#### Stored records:
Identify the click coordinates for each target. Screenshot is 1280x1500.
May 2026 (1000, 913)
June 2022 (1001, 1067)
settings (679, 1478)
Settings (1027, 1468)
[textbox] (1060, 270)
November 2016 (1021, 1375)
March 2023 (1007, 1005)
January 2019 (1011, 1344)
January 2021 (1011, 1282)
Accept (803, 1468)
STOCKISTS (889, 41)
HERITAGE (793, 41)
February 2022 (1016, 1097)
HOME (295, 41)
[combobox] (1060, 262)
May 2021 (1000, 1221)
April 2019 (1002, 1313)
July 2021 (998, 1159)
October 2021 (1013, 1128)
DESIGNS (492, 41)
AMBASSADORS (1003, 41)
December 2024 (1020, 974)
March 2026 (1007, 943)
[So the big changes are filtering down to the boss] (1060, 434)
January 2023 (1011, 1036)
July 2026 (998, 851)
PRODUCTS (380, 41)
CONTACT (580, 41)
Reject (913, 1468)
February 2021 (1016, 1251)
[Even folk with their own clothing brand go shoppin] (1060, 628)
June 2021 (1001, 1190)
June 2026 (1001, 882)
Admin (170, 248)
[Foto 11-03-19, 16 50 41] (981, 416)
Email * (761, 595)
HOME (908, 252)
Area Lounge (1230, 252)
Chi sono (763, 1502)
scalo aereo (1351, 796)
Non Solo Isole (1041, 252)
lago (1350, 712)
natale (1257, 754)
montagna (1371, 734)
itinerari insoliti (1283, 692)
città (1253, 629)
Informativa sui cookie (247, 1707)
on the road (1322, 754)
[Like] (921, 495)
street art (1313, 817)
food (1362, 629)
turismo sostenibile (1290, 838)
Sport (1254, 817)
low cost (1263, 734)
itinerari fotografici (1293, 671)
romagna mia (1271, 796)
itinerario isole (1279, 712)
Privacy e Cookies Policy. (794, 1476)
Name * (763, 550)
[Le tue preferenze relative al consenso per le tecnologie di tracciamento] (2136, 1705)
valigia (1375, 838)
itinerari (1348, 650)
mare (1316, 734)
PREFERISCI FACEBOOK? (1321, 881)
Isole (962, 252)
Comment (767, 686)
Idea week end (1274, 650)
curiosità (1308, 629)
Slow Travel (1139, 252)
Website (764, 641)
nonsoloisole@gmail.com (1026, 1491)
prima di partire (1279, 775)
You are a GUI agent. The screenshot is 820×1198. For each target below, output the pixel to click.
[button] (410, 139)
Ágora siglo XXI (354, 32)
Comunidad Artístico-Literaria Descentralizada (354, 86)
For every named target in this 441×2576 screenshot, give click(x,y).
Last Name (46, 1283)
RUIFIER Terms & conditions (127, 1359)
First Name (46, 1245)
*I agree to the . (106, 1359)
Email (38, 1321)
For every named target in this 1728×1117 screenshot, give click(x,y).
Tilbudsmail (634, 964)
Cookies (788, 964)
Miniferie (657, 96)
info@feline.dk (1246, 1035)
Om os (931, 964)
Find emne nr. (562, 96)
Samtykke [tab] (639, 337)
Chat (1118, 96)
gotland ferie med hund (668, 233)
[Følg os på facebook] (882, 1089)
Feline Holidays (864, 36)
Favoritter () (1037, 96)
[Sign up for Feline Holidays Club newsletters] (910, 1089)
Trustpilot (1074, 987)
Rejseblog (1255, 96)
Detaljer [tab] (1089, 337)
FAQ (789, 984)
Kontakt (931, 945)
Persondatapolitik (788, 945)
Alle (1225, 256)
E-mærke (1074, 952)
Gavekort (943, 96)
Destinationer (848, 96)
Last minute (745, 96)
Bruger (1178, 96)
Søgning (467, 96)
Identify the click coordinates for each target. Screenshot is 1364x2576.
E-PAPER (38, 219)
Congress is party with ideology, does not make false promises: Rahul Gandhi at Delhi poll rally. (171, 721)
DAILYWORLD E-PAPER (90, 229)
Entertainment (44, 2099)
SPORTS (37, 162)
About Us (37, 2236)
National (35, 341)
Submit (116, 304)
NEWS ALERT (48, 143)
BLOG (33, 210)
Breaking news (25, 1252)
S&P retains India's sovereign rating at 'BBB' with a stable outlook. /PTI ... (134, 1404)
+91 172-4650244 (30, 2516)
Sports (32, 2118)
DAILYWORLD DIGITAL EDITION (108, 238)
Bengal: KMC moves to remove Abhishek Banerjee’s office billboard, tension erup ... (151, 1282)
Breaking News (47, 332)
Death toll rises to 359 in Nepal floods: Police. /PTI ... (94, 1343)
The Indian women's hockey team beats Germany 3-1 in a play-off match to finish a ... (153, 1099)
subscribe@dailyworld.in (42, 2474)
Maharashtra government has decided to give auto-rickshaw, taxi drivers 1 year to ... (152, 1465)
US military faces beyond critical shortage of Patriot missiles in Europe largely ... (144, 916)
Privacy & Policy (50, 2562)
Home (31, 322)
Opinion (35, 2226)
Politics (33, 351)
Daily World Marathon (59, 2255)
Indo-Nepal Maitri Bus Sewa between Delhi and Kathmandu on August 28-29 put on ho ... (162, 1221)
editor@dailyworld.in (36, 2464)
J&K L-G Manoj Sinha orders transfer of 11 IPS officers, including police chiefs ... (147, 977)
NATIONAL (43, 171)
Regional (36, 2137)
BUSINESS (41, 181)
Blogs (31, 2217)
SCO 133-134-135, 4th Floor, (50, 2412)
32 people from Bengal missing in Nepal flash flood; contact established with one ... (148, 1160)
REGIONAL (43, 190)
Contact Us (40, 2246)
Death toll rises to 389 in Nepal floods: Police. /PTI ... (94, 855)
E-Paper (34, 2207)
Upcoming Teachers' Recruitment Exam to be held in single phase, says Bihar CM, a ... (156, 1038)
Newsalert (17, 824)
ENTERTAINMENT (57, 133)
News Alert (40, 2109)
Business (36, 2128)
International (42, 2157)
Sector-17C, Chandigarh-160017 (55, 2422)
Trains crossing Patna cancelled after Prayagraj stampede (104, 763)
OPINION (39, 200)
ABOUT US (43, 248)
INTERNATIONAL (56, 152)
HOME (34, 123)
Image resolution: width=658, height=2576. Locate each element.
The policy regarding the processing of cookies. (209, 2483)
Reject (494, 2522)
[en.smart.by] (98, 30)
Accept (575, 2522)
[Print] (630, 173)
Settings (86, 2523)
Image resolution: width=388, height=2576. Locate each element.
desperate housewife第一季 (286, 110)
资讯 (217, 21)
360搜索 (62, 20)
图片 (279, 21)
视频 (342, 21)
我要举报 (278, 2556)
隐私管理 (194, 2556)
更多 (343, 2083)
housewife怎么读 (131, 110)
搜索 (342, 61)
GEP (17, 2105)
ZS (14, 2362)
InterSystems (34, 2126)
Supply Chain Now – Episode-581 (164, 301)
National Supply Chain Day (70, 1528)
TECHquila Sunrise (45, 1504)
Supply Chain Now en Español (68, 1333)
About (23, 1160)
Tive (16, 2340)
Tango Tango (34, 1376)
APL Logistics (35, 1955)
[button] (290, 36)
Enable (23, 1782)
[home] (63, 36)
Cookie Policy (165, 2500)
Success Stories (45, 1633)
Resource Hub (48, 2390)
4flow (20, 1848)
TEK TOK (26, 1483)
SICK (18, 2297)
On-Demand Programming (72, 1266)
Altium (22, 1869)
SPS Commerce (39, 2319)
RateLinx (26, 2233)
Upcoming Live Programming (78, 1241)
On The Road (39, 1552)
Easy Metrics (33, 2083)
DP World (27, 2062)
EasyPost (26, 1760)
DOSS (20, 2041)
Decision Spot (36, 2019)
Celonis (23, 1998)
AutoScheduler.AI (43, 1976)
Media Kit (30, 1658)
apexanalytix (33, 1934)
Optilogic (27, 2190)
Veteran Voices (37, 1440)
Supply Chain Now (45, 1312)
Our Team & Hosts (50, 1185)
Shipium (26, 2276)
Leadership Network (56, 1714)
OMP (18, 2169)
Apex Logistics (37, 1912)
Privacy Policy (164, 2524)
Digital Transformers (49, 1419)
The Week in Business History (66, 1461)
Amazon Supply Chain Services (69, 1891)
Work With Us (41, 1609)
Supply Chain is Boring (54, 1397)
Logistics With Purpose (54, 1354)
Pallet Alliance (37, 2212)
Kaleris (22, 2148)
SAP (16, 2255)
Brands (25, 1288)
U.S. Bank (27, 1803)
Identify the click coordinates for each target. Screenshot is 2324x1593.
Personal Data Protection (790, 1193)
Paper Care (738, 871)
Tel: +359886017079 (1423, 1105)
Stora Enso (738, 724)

#### WHAT TO PRODUCE:
Exactly how many lines of the records include "Chain"? Provide the number by itself.

#### OUTPUT FOR THIS EXERCISE:
6